Diffusion-Guided Backdoor Attacks in Real-World Reinforcement Learning

Backdoor attacks embed hidden malicious behaviors in reinforcement learning (RL) policies and activate them using triggers at test time. Most existing attacks are validated only in simulation, while their effectiveness in real-world robotic systems remains unclear. In physical deployment, safety-constrained control pipelines such as velocity limiting, action smoothing, and collision avoidance suppress abnormal actions, causing strong attenuation of conventional backdoor attacks. We study this previously overlooked problem and propose a diffusion-guided backdoor attack framework (DGBA) for real-world RL. We design small printable visual patch triggers placed on the floor and generate them using a conditional diffusion model that produces diverse patch appearances under real-world visual variations.

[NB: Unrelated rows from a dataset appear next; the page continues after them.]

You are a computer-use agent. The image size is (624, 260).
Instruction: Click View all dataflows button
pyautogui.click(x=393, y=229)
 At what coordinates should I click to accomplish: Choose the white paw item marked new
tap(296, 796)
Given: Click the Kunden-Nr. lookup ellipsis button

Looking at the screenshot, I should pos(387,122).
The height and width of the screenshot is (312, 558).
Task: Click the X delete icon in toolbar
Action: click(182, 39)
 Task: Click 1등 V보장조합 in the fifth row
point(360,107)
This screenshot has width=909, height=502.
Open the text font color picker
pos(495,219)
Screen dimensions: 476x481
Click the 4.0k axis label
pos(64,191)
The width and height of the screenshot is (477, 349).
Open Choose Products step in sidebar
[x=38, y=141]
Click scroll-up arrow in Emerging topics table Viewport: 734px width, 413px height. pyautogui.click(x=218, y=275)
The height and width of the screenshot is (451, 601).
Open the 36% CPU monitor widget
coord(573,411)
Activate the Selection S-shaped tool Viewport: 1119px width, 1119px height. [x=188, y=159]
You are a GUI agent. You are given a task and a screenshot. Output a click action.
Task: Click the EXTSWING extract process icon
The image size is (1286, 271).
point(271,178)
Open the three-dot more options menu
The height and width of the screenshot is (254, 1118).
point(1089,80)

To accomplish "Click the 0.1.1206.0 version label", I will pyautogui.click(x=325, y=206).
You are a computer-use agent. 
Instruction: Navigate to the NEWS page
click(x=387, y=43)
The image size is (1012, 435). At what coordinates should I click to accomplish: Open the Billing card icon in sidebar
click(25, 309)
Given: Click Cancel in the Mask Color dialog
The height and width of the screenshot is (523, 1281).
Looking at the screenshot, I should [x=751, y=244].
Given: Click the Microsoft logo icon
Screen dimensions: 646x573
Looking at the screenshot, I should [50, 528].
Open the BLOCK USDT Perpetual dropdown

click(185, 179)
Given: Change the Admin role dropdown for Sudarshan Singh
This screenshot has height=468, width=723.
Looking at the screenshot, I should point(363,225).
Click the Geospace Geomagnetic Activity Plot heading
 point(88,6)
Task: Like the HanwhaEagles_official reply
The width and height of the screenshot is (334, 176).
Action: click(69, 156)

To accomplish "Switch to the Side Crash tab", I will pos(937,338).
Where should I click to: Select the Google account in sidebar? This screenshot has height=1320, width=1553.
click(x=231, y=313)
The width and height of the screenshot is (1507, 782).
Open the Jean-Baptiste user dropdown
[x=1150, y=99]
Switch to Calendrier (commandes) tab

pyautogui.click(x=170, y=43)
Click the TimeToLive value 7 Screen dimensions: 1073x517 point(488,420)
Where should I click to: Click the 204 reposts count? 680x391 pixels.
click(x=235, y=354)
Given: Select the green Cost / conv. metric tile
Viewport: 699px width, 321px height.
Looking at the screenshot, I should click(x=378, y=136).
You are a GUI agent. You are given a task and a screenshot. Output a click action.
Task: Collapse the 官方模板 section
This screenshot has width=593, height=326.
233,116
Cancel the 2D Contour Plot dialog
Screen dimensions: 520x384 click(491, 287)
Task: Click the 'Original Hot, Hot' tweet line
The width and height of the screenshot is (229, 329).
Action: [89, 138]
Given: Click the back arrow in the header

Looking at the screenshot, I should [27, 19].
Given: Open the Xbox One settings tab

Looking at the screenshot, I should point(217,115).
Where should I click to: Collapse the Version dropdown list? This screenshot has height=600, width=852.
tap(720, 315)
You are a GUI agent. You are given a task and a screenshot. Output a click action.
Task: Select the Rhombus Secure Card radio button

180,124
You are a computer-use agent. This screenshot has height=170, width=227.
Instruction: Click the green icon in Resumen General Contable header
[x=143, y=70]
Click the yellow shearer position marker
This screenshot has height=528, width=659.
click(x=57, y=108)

We treat the robot control stack as a black-box system. We further introduce an advantage-based poisoning strategy that injects triggers only at decision-critical training states. We evaluate our method on a TurtleBot3 mobile robot and demonstrate reliable activation of targeted attacks while preserving normal task performance. Demo videos and code are available in the supplementary material.

Key Contributions

Identifies the 'attenuation phenomenon' showing that real-world safety-constrained control stacks (velocity limiting, action smoothing, collision avoidance) suppress conventional RL backdoor attacks
Proposes DGBA, a diffusion-guided backdoor framework using printable floor-patch triggers generated by a conditional diffusion model to handle real-world visual variation
Introduces an advantage-based poisoning strategy that selects decision-critical training states for efficient backdoor injection

🛡️ Threat Analysis

Model Poisoning

DGBA is a backdoor/trojan attack on RL policies: visual patch triggers embedded via training-time poisoning activate hidden malicious behavior at inference, while the policy behaves normally otherwise. The advantage-based poisoning strategy and diffusion-guided trigger generation are novel contributions to ML10 specifically.